-- Start of Entries --
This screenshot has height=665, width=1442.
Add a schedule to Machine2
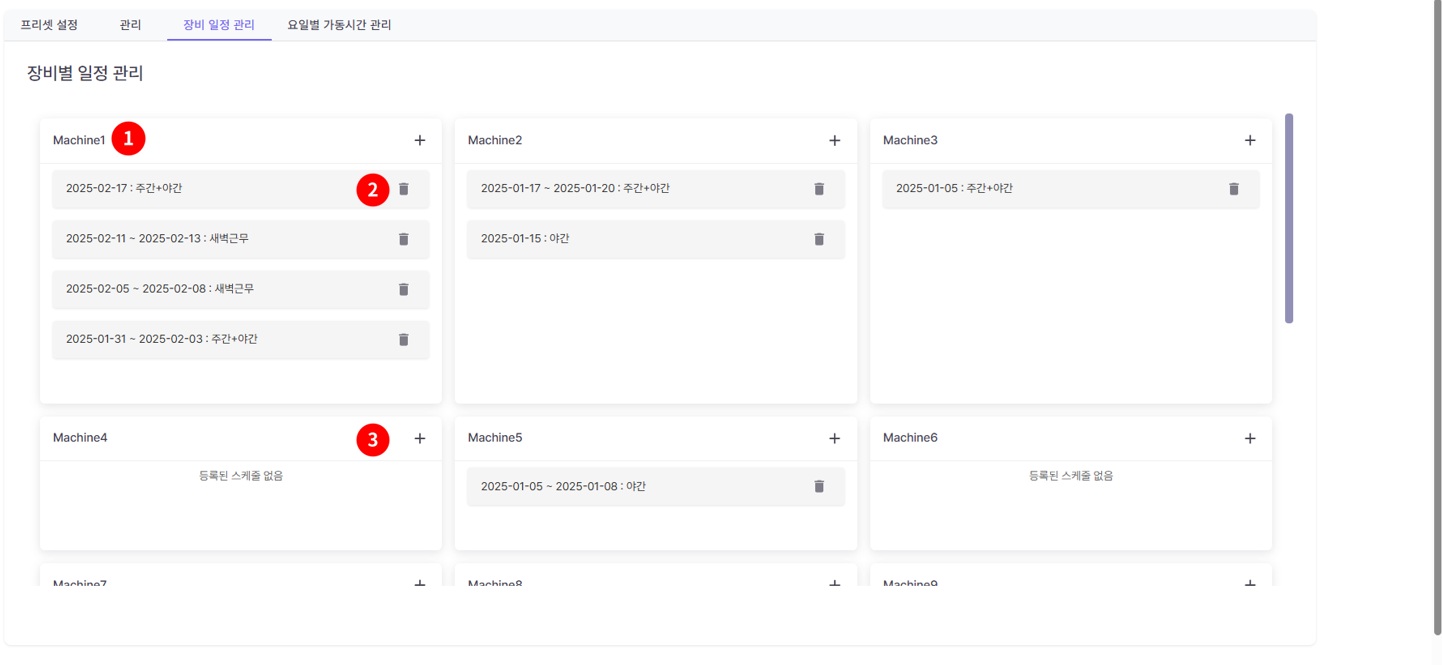point(835,141)
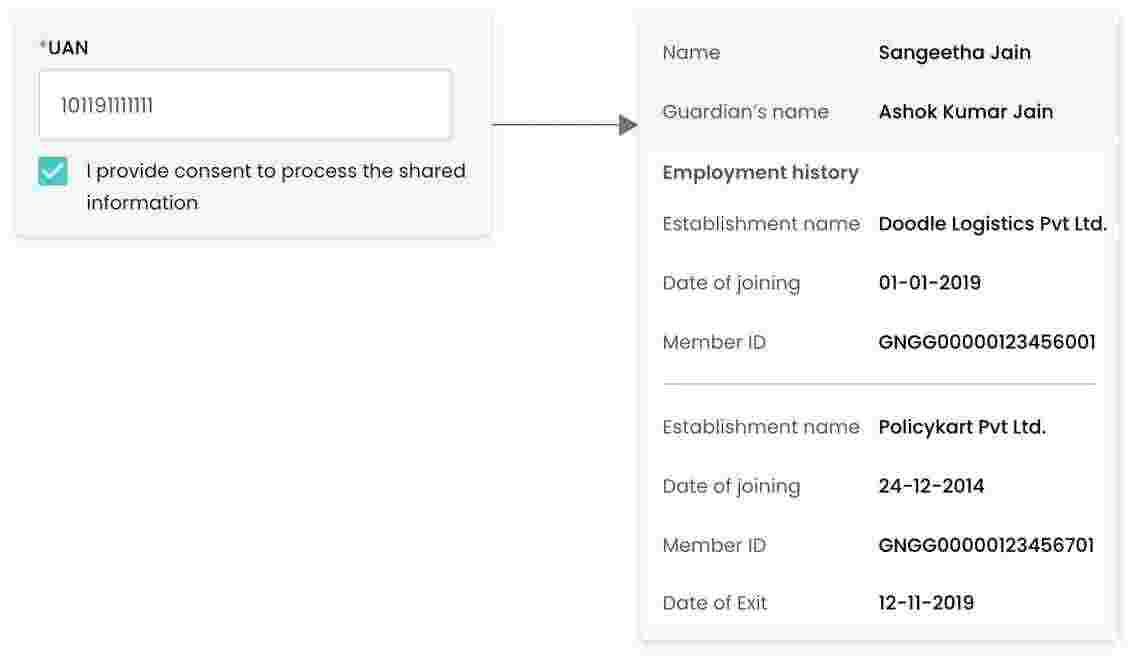Select member ID GNGG00000123456001
1133x659 pixels.
[x=986, y=342]
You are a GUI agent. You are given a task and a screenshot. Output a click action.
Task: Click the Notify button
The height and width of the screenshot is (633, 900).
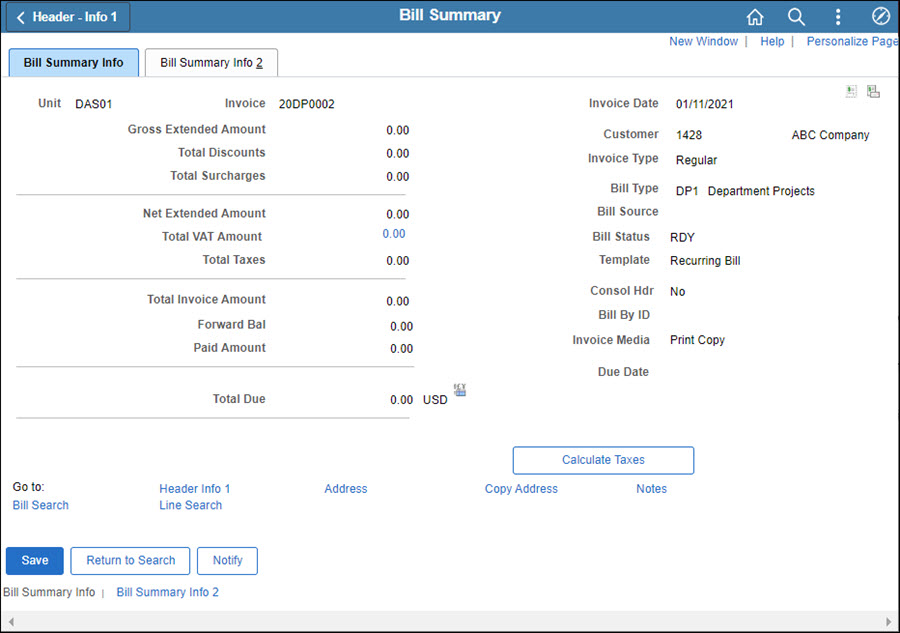coord(227,560)
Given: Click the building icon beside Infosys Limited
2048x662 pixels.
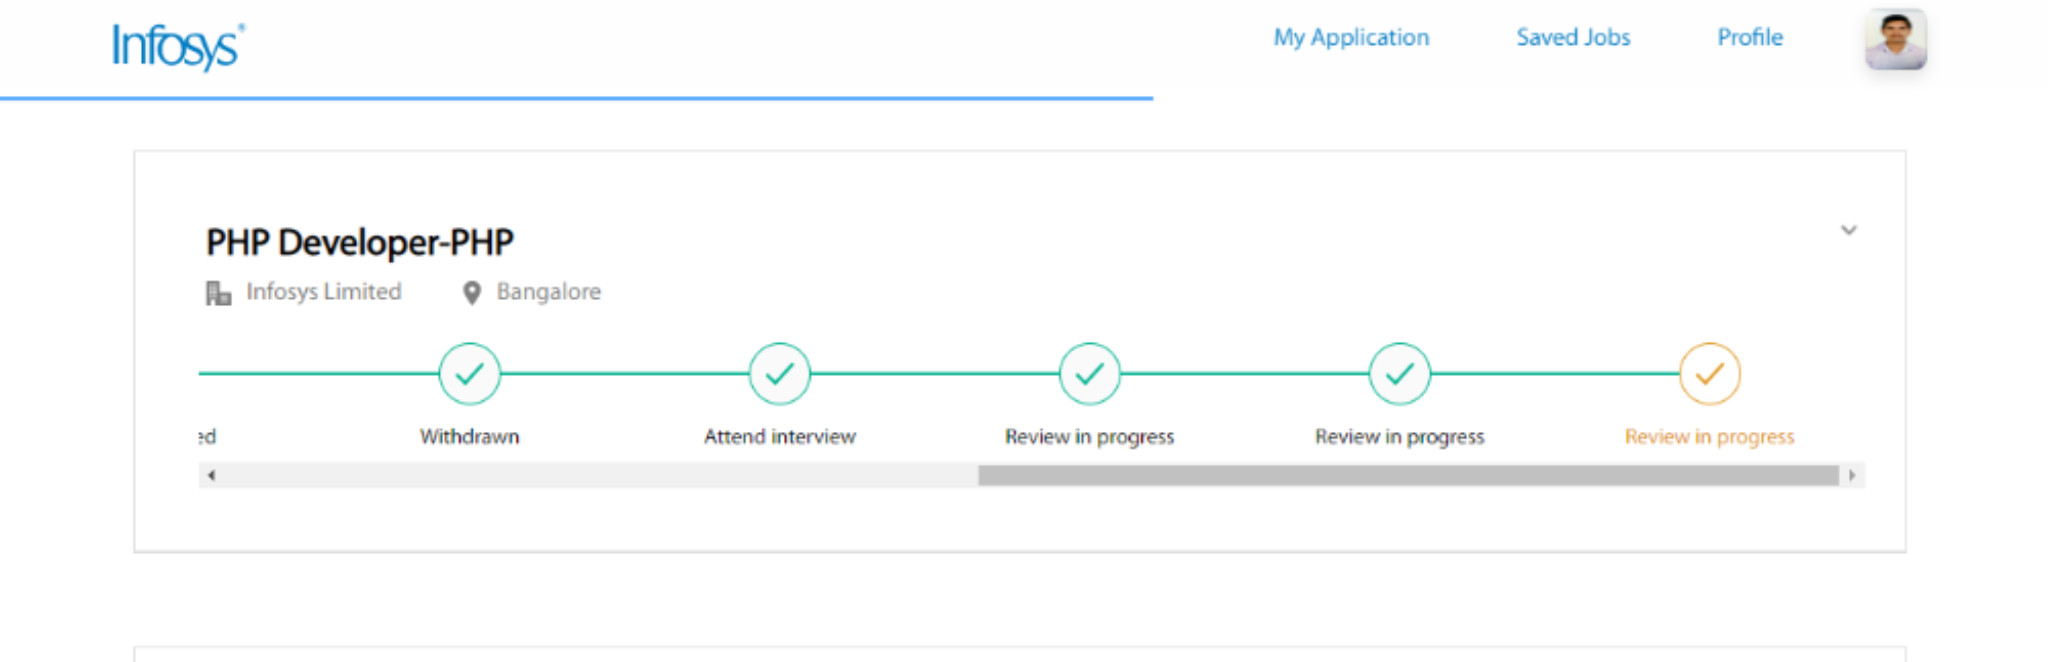Looking at the screenshot, I should [218, 293].
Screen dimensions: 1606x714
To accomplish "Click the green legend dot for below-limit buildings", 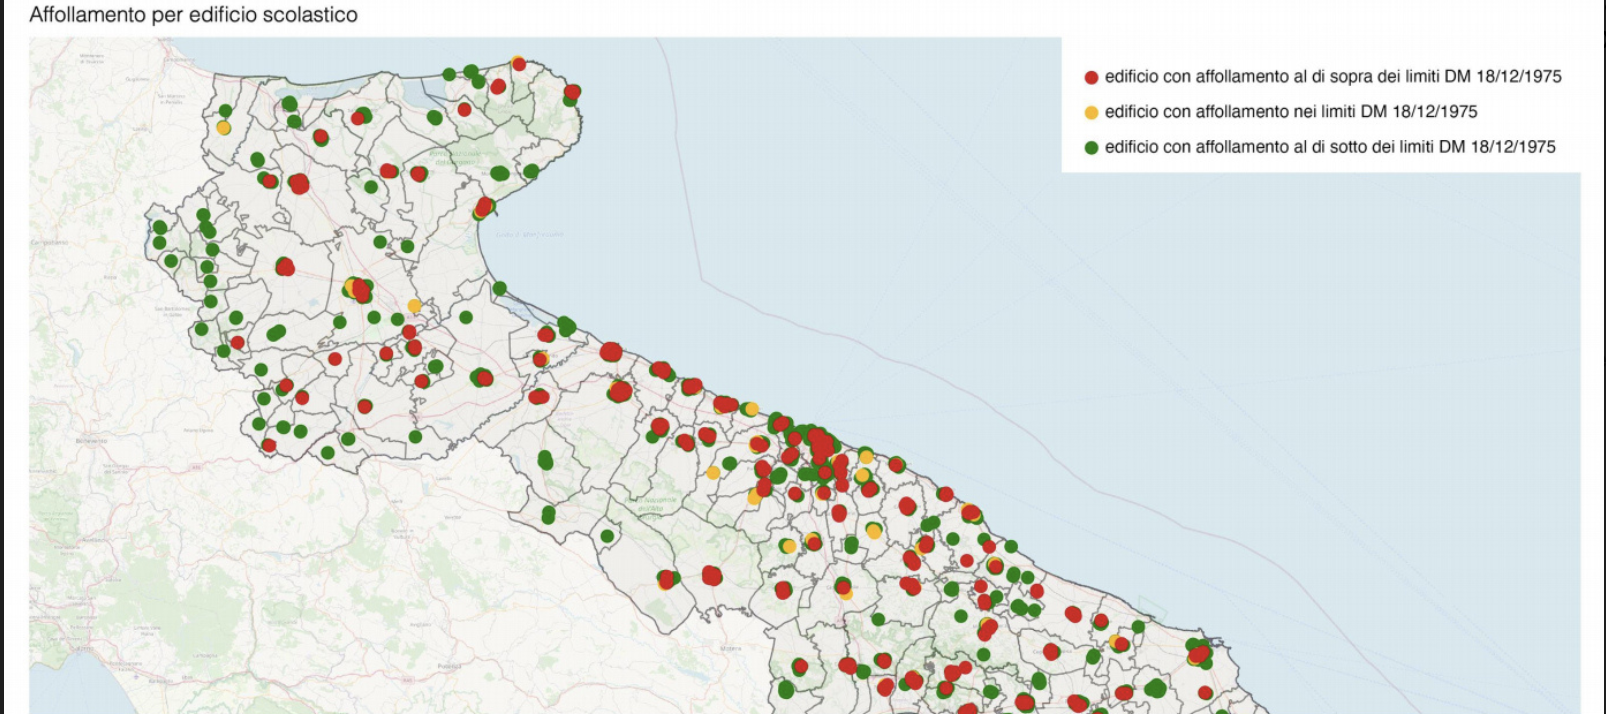I will click(x=1091, y=147).
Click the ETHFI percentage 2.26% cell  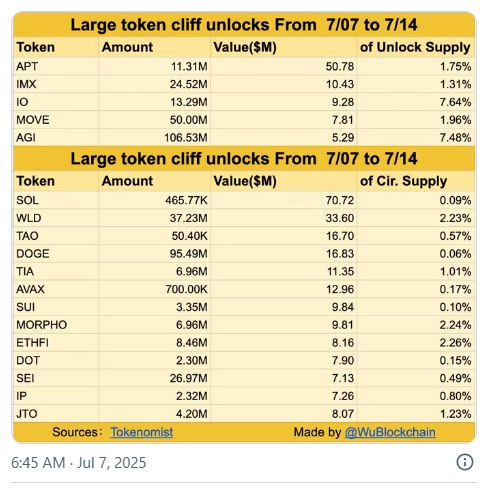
-- End of Entries --
▸ **Request**:
Please count the lines of the data above that contain the string "width", with case counting, and reply with only that number.

▸ **Task solution**:
2